Feathr Online Transformation

Feathr contains an online transformation service, as well as a Python package for further development and customization.

The detailed document about the online transformation service can be found at the project repository: feathr-online-transformation.

Feathr Online Transformation Integration

In Feather project, a set of functions are provided to integrate with the online transformation service. The usage of these functions include following steps:

  1. Define the data sources and the features as documented in “Feature Definition”
  2. Use feathr.dsl_generator.gen_dsl function to get the DSL script returned as a string, e.g.:
     dsl = feathr.dsl_generator.gen_dsl("pipeline_name", [list_of_output_features])
    

    The 1st parameter is the output pipeline name, and the 2nd parameter is a list of output features. Both Anchor and Derived features are supported.

  3. Save the DSL script to a file, e.g. pipeline.conf:
     with open("pipeline.conf", "w") as f:
         f.write(dsl)
    
  4. Start the service:
     /path/to/piper -p "pipeline.conf"
    
  5. Or you can use the DSL script with your own service implementation based on the Online Transformation Python package. See the Online Transformation Python Package for more details.

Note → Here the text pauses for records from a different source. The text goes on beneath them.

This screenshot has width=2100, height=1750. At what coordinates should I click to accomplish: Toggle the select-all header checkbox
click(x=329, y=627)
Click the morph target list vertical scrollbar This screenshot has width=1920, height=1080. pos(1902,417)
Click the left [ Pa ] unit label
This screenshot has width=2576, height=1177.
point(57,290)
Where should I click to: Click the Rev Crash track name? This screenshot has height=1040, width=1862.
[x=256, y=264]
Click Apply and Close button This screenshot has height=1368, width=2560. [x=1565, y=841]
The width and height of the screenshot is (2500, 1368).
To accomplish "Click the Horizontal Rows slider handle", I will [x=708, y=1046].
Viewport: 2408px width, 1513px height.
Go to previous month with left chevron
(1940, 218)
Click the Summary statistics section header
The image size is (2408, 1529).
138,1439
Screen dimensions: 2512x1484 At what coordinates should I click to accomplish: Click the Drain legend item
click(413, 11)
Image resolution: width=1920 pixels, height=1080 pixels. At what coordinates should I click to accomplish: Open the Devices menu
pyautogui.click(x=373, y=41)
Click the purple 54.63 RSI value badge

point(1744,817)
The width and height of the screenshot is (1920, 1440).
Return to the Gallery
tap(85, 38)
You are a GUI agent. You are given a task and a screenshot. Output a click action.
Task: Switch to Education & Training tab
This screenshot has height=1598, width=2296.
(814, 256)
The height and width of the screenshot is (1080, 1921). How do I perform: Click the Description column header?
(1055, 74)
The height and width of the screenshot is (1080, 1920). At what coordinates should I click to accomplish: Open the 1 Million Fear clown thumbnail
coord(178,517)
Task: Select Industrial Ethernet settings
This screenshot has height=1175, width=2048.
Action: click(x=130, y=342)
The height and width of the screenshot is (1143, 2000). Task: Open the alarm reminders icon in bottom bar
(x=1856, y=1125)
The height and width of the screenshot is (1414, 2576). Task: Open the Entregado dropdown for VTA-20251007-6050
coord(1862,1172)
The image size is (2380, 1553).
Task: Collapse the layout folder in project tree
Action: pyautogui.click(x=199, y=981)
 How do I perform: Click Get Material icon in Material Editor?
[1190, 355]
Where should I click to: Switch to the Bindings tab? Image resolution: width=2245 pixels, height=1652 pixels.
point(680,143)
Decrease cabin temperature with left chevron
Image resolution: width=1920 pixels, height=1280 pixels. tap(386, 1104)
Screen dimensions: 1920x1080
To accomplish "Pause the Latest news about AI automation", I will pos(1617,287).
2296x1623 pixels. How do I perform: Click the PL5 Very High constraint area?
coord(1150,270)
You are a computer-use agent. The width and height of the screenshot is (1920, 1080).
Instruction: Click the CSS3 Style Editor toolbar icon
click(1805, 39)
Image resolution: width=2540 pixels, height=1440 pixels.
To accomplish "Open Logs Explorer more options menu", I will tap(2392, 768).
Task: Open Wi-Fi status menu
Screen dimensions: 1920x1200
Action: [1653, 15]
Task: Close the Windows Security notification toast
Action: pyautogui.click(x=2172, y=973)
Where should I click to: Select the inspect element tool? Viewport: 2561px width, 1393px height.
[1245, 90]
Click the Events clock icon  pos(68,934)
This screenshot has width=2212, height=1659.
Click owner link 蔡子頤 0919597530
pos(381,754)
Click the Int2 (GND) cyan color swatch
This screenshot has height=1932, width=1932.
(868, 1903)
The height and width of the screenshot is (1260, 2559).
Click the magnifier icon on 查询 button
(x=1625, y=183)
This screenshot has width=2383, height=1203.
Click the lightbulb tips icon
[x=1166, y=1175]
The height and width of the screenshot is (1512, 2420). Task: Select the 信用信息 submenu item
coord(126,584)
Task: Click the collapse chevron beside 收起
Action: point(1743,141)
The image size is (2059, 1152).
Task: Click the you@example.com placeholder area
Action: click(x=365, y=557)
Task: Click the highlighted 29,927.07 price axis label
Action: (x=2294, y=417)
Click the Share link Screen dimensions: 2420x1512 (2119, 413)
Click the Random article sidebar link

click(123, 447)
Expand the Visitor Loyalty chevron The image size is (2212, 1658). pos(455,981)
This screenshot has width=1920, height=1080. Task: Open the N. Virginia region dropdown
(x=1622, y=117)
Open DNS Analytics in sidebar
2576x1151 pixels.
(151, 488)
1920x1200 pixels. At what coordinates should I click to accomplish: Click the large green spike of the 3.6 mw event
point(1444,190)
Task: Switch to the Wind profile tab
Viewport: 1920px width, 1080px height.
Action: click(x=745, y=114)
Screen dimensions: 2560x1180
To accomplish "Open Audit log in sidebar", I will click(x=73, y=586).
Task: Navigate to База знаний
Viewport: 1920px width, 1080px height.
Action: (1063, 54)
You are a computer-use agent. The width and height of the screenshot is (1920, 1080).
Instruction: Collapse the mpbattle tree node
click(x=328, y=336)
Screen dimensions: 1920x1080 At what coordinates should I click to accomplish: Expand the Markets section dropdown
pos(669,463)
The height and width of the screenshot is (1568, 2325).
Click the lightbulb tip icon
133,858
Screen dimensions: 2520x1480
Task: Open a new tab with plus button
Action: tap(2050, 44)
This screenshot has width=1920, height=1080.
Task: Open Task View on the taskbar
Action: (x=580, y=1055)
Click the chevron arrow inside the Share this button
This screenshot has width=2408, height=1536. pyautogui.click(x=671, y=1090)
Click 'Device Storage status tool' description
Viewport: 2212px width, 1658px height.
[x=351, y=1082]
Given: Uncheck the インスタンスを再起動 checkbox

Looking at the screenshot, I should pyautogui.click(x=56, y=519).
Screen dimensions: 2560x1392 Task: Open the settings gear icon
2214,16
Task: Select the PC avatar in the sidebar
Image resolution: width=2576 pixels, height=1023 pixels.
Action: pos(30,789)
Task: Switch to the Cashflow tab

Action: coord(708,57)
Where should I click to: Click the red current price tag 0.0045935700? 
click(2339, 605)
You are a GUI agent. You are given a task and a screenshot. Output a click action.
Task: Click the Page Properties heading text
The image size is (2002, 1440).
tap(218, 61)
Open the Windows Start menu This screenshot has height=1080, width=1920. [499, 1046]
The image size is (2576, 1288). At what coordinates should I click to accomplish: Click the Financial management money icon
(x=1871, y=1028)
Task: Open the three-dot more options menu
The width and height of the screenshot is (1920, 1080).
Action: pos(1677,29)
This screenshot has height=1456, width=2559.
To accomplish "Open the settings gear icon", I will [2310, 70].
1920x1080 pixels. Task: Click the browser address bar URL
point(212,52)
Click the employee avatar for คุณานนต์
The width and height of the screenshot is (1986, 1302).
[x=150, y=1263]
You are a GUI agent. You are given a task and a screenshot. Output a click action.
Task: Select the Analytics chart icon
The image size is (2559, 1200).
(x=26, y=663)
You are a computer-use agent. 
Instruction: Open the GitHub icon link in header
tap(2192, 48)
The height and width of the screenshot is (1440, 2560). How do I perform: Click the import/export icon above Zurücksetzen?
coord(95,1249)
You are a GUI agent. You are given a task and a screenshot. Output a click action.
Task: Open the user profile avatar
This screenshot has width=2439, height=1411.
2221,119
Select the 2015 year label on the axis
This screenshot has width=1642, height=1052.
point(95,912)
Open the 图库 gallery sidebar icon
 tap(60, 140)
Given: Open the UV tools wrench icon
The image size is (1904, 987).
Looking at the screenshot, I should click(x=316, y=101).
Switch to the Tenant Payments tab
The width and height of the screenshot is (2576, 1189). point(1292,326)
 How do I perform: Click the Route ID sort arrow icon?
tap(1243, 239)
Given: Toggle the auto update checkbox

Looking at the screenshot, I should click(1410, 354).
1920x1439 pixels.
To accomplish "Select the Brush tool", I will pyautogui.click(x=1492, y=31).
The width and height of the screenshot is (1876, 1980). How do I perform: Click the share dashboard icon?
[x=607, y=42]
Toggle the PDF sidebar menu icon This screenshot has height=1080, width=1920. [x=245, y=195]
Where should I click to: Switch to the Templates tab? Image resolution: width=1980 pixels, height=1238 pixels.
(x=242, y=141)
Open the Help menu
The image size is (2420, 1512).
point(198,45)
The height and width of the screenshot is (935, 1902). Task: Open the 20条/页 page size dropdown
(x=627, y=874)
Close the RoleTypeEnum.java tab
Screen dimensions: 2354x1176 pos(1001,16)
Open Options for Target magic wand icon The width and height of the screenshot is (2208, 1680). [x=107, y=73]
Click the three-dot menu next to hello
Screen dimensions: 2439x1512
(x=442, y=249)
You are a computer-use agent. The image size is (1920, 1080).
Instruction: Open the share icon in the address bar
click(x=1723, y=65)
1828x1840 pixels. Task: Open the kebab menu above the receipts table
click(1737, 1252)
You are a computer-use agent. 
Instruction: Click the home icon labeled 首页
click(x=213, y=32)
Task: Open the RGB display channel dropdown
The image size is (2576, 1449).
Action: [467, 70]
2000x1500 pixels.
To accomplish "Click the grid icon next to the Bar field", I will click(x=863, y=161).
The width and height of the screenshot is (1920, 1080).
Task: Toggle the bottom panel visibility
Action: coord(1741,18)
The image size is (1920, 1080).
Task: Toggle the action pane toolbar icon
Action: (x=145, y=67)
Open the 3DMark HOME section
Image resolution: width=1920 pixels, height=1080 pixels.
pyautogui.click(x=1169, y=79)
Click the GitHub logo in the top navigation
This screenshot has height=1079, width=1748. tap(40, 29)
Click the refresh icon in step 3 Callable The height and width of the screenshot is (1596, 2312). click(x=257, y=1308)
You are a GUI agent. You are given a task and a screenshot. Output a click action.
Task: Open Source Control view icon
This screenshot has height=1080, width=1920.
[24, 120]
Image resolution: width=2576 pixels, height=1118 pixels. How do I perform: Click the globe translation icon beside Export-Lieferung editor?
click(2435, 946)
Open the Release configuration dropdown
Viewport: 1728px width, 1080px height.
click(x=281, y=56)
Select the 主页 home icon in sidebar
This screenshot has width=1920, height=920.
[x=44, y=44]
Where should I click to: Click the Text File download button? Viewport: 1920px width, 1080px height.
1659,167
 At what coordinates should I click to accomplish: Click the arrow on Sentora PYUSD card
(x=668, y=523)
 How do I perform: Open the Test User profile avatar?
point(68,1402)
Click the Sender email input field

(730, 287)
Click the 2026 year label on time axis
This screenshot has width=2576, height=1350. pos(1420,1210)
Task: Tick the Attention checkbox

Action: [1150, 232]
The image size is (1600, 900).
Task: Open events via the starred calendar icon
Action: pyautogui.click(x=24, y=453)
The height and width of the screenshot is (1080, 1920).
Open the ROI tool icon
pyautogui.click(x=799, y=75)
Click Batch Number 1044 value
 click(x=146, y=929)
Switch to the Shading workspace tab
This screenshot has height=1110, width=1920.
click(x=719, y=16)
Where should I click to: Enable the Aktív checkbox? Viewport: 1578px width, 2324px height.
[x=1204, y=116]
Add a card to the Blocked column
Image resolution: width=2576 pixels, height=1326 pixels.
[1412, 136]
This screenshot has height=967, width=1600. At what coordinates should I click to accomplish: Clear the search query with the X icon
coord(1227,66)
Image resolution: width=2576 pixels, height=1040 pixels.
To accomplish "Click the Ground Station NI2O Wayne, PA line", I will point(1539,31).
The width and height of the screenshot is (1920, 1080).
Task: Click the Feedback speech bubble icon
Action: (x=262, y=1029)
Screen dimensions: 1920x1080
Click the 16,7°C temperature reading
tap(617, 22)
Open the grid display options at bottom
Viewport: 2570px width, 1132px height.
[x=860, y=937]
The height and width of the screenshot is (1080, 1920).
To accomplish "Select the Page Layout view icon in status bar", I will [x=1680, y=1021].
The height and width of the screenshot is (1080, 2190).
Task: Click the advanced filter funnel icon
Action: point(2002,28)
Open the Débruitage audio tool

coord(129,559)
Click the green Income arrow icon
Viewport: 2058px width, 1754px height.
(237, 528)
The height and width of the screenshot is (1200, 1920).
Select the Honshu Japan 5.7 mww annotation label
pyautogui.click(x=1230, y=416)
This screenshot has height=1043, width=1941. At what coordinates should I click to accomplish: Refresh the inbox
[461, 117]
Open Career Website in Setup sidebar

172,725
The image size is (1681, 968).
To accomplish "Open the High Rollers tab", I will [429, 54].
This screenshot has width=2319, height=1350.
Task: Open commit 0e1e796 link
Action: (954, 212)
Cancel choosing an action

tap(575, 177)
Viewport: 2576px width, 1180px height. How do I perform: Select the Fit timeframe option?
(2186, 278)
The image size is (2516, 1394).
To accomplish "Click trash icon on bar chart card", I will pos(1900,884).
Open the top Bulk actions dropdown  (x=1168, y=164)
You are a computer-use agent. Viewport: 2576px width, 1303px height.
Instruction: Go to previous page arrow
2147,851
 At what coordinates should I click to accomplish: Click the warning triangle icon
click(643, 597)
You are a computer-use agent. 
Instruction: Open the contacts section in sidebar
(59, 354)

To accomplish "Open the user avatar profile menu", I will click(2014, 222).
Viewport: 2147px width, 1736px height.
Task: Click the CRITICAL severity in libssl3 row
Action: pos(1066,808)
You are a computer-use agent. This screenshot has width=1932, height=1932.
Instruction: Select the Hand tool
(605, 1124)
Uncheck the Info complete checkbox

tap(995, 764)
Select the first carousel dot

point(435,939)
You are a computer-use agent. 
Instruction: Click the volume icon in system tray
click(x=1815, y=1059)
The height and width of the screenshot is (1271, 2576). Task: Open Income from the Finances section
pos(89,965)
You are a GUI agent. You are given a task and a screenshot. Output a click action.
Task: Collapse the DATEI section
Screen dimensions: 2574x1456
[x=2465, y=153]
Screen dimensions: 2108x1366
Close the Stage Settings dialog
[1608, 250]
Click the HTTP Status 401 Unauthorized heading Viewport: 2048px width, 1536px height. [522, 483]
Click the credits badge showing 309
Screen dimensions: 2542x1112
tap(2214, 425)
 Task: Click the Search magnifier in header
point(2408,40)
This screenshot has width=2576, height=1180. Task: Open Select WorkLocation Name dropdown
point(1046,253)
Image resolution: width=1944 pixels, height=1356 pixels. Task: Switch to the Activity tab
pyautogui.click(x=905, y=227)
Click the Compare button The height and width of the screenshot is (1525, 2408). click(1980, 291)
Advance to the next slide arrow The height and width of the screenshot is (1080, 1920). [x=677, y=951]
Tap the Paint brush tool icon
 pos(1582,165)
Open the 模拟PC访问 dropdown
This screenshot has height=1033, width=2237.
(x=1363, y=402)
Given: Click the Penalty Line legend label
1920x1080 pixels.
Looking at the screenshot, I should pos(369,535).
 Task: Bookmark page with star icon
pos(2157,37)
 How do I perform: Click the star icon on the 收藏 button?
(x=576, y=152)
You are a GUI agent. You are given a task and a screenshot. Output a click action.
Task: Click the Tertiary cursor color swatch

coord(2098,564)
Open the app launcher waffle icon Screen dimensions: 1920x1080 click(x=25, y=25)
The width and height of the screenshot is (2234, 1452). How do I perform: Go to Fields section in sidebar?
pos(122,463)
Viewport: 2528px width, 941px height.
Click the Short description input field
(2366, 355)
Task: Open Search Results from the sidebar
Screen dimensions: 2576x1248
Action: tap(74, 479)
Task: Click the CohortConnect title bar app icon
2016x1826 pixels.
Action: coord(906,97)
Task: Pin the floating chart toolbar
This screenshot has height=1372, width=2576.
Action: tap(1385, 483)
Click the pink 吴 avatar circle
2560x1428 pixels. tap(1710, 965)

  6. Details about the deployment of the service is out of the scope of this document. Please refer to the Feathr Helm Charts for K8S/AKS deployment, or Feathr Online Transformation Project for Docker deployment and local test runs.

Limitations

Due to the different nature of the online service and the offline batch processing, some Spark features are not supported in the online service:

  • Aggregation functions 1
  • Joining 2
  • Window functions, so features that uses WindowAggTransformation are not supported.
  • UDFs 3
  • Higher-order functions that take other functions as the parameter
  • binary, decimal, time, timestamp, struct data types. 4
  • Some other Spark-specific functions

Most of the incompatibilities are due to the fact that the online service is designed to be process input row by row then return the result immediately, in this context the aggregation/windowing makes no sense.

The online service does support exploding and (limited) left joining, then some limited aggregation functions are supported. But they have different syntax and semantics from the Spark ones so cannot be translated from the feature definitions directly. For more information about the joining and aggregation functions in the online transformation service, please refer to the Online Transformation Doc.

  1. The online service has its own aggregation functions, but it’s different from the Spark semantics. 

  2. The online service has its own limited joining implementation, but with different syntax. 

  3. UDFs are not supported in the online service because Feathr UDFs are the mappings between DataFrames, which is Spark/Pandas specific. The online transformation has its own UDF support, details can be found at the Online Transformation Python Package Doc

  4. The time and timestamp types are not supported, use datetime instead, the binary type is not supported, use string instead. The struct type is not supported, use map instead when possible. There is no decimal type in the online service, use double instead.